E i sanitari reclutati in emergenza restano senza contratto o scappano
Per i sanitari presi in carico con il decreto di emergenza per il Covid è caos. I contratti sono scaduti e per loro si parla di stabilizzazione, che spesso significa nuovi contratti a tempo determinato: magari sei o nove mesi non di più. E neanche sempre. Questo è il destino di medici e infermieri precari. Eroi, così li chiamavamo, che oggi vengono abbandonati ancora una volta.
Partendo dall’inizio, come già scritto sulla Verità, le «misure straordinarie per l’assunzione degli specializzandi e per il conferimento di incarichi di lavoro autonomo a personale sanitario», decise a fine gennaio 2020, consentirono alle aziende sanitarie di reclutare con rapporti libero professionali, specializzandi, medici specialisti, medici abilitati ma non specializzati e infermieri, come si legge dal rapporto della Corte dei conti sulla finanza pubblica 2021. I contratti sono stati rinnovati per tutta la fase di emergenza, emergenza che però si è conclusa il 31 marzo scorso. La legge nazionale prevede di poter procedere con la stabilizzazione del personale che abbia compiuto 18 mesi di lavoro durante l’emergenza Covid. Ma, come per ogni cosa che riguarda la Sanità, ogni Regione è andata per conto proprio.
Il Veneto è una delle Regioni che ha assunto meno. I motivi? Sembra che i concorsi per contratti (a tempo determinato) vadano deserti, ma il personale ci sarebbe, il problema è che subisce continue umiliazioni per un lavoro che diventa ogni giorno più difficile. In Sicilia è stata disposta la proroga dei contratti per 9.000 precari tra medici sanitari e amministrativi fino al 31 dicembre, ma la stabilizzazione non è stata recepita allo stesso modo da tutte le Asp. Così accade, ad esempio, che fisioterapisti, psicologi e biologi siano stati licenziati dai reparti; mentre all’hub della Fiera del Mediterraneo, che oggi appare una scatola semi-vuota, hanno ottenuto la riconferma i 245 informatici e i 63 amministrativi assunti con un click.

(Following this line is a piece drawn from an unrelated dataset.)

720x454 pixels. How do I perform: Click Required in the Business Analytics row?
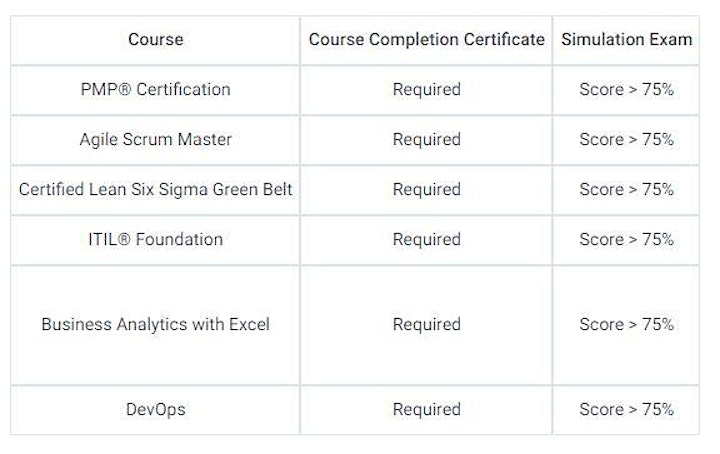pos(427,325)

Sono tante, troppe, le storie di infermieri o medici presi in giro dalle aziende per cui hanno prestato servizio con tutte le difficoltà del Covid. «Questa è la considerazione che si ha dei famosi eroi. Ed è la considerazione che si ha anche dell’esperienza maturata. Per formare un infermiere in un reparto di terapia intensiva ci vuole un anno. Lasciare queste persone a casa oggi è un contro senso», denuncia Laura Santoro di Nursing Up, il sindacato degli infermieri italiani, che aggiunge: «a pagare questa gestione è non solo l’infermiere, ma anche l’utenza».

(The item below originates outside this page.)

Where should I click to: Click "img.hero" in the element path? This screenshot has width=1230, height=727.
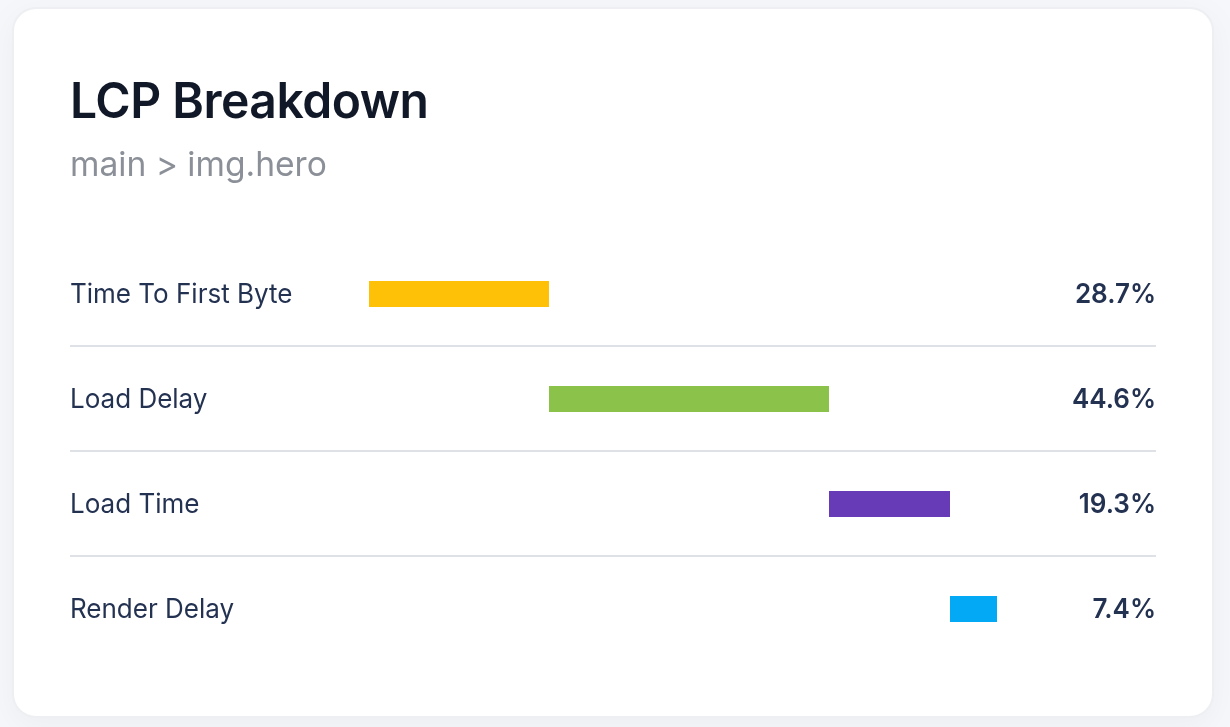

Lo stesso vale per i medici naturalmente. Secondo la legge nazionale, si possono stabilizzare le risorse che abbiano maturato almeno 18 mesi di lavoro durante la pandemia. Ma se per caso questi mesi sono 15 o 16, non si può procedere alla stabilizzazione. Cortocircuito di un sistema come sempre schiavo dell’eccesso di burocrazia. «Il problema è che non capiscono che se si continua così è normale che ogni anno 1.800 medici decidano di trasferirsi all’estero dove ottengono contratti e turnazioni migliori», denuncia Benedetto Magliozzi, segretario nazionale della Cisl Medici.

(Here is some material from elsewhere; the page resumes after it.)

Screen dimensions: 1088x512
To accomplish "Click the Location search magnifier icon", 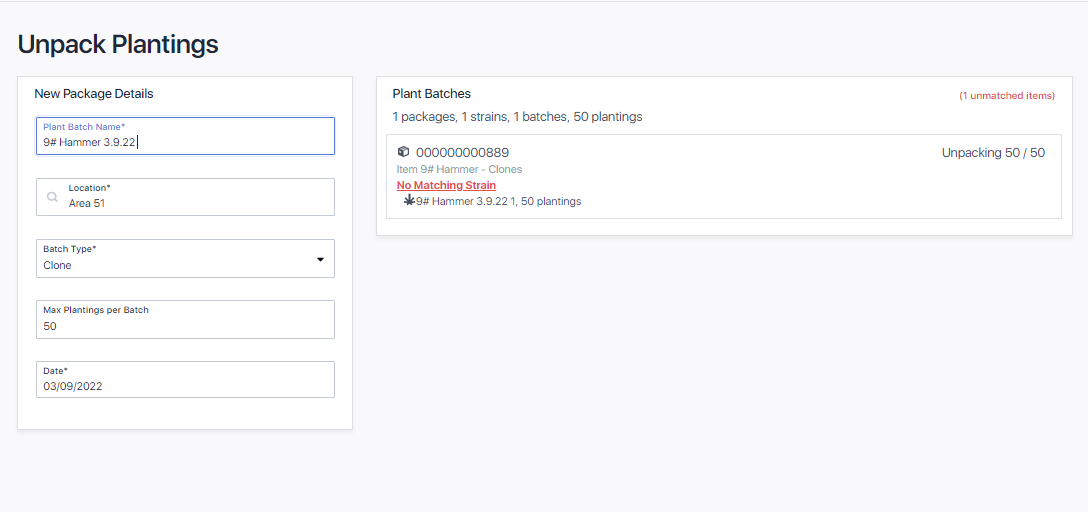I will point(52,197).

In molti quindi sono stati assunti a tempo determinato e ora si trovano a spasso dopo aver tappato i buchi. Il rischio è che il personale del Sistema sanitario nazionale risulti ancora più in affanno nel gestire l’ordinario e l’immenso lavoro pregresso, trascurato in più di due anni di pandemia. Eppure si continua a denunciare come la carenza di medici e infermieri continui a essere il vero problema irrisolto degli ospedali. Decidere quindi di fare a meno di queste risorse risulta inspiegabile. Un problema grosso che va risolto subito, nell’immediato, perché se da qui a pochi mesi dovessimo trovarci con una nuova ondata pandemica, gli ospedali già al collasso non saprebbero come gestire l’emergenza.